Jobs:
• a. According to the article on dowry laws in India, why did Nisha Sharma accuse Munish Dalal of demanding more dowry? Answer in one to three sentences.
• b. Carry on the article on dowry laws in India from the point where it stops.

Reading text:

============================================================

An Indian bride reacts as her husband prepares to feed her during a ritual at a wedding ceremony. Sam Panthaky / AFP
An Indian bride reacts as her husband prepares to feed her during a ritual at a wedding ceremony. Sam Panthaky / AFP

Despite the law, dowry demands are a real evil in India



Munish Dalal was an obscure Indian until 2003, when he became a national hate figure. His bride-to-be, Nisha Sharma, accused him of demanding more dowry on the eve of their marriage. Ms Sharma reported her fiancé to the police under the country’s tough anti-dowry laws and went on to be feted as an icon of Indian womanhood.

India's anti-dowry laws are aimed at tackling the husbands and in-laws who, even though they have received a dowry on marriage, abuse a woman afterwards so that she asks her parents to hand over yet more cash, jewellery and consumer goods.

The mistreatment is so common that the law allows the police to arrest a man the moment his wife alleges that he demanded more dowry. No evidence has to be produced. Bail depends on the discretion of the judge. The man is considered guilty until he can prove his innocence.

Mr Dalal ended up being vilified. He lost his job. His elderly mother lost her government job and with it her state pension.

In 2012, however, his name was cleared by the courts. It turned out his fiancée had been in love with another man. She did not want to marry Mr Dalal but was too scared to say so to her parents. Accusing him falsely of demanding dowry was her way of getting out of the marriage.

This is precisely the kind of abuse of the law that the Supreme Court acted on with a ruling last month saying the police cannot arrest a man on the basis of mere allegation.

The judges said the law was being misused by “disgruntled wives as a weapon”. In future, the police will have to give reasons for the arrest. This evidence would then be examined by a magistrate.

The judges pointed to the fact that the conviction rate in dowry harassment cases is only 15 per cent of all the cases registered.

It’s a welcome decision. Many innocent men have been wrongly arrested. Lawyers have said that the law was being used by some wives to persecute husbands and settle scores.

But there is a problem with the statistics.

According to government figures, more than 8,233 women were killed across India in 2012 over demands for dowry from the groom and his family. That is almost one woman every hour.

The evil that the law was intended to stop has not gone away. Nor is the custom of giving dowry fading. If anything, it is becoming even more entrenched.

============================================================

Recorded information:
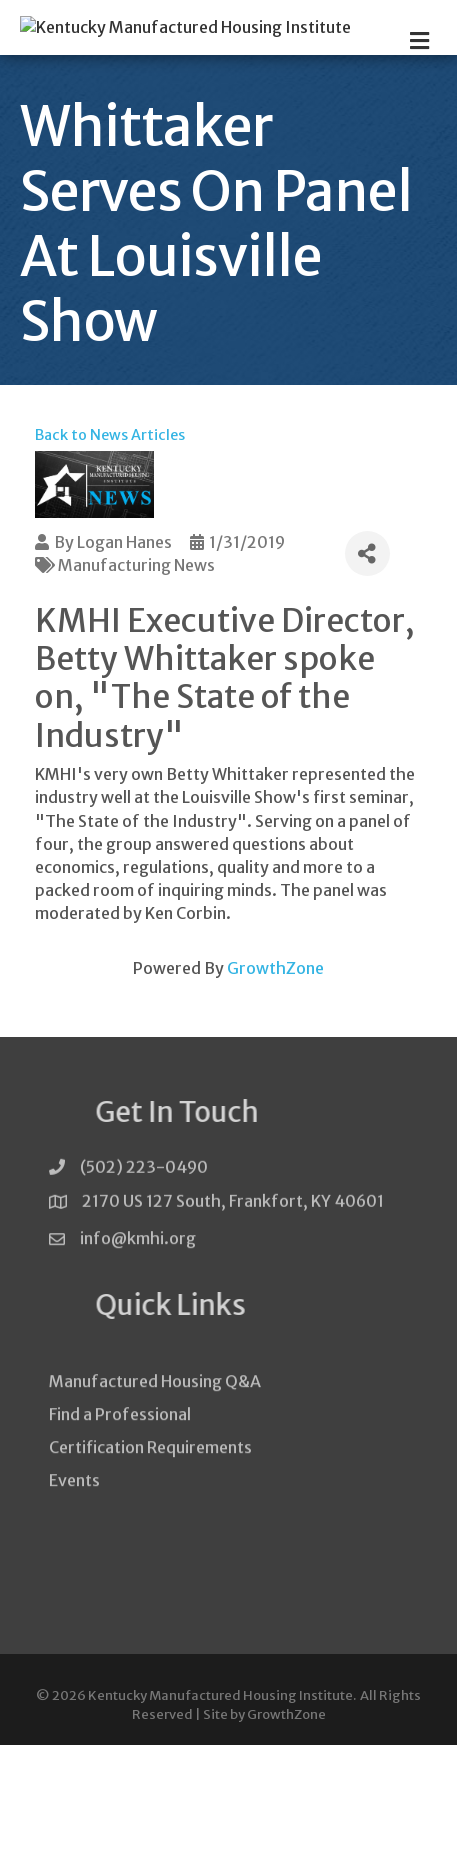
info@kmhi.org (138, 1361)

============================================================

Answers to the exercise:
• a. She was in love with another man and did not want to marry Mr Dalal, but she was too scared to tell her parents. Falsely accusing him of demanding dowry was her way of getting out of the marriage.

• b.
Perhaps it didn’t occur to the judges that, if the conviction rate in dowry cases is low, it might be connected with the fact that it is hard to prove harassment by in-laws.

If you are denied food, locked up in a room, verbally abused, threatened and refused all contact with your parents and friends, it is not easy to provide evidence of this kind of cruelty.

Secondly, given the acceptance of dowry in Indian society – even though it was banned in 1961 – it is possible that the police are not very thorough in their investigations.

After all, in their eyes, it may be a crime in law, but it is not a crime in culture. It’s possible that they bungle investigations, leading to a low conviction rate.

Moreover, many women who go to the police to report harassment over dowry later come under tremendous pressure from their husband and in-laws – and also from their own parents who fear the stigma of a police case – to retract.

In India, the imperative is to keep the family together and preserve its reputation, at any cost. Lawyers say that this could well account for the high acquittal rate.

If it is not this pressure that makes a woman withdraw the case, it can be the fact that dowry-related cases drag on for years and years.

If the woman’s family does not have the financial resources to keep paying legal fees over such a long period, no wonder it decides to settle out of court. So yes, the ruling by the Supreme Court diluting the law is sensible because it is unfair to arrest a man without having a reasonable reason for doing so.

But it does not alter the unfortunate fact that demanding and giving dowry is as widespread as ever, along with all its attendant horrors that it might bring, such as domestic violence, harassment and torture.

By using words such as “legal terrorism” and “disgruntled wives’’, the Supreme Court judges have created the impression that vindictive women are making life miserable for their husbands.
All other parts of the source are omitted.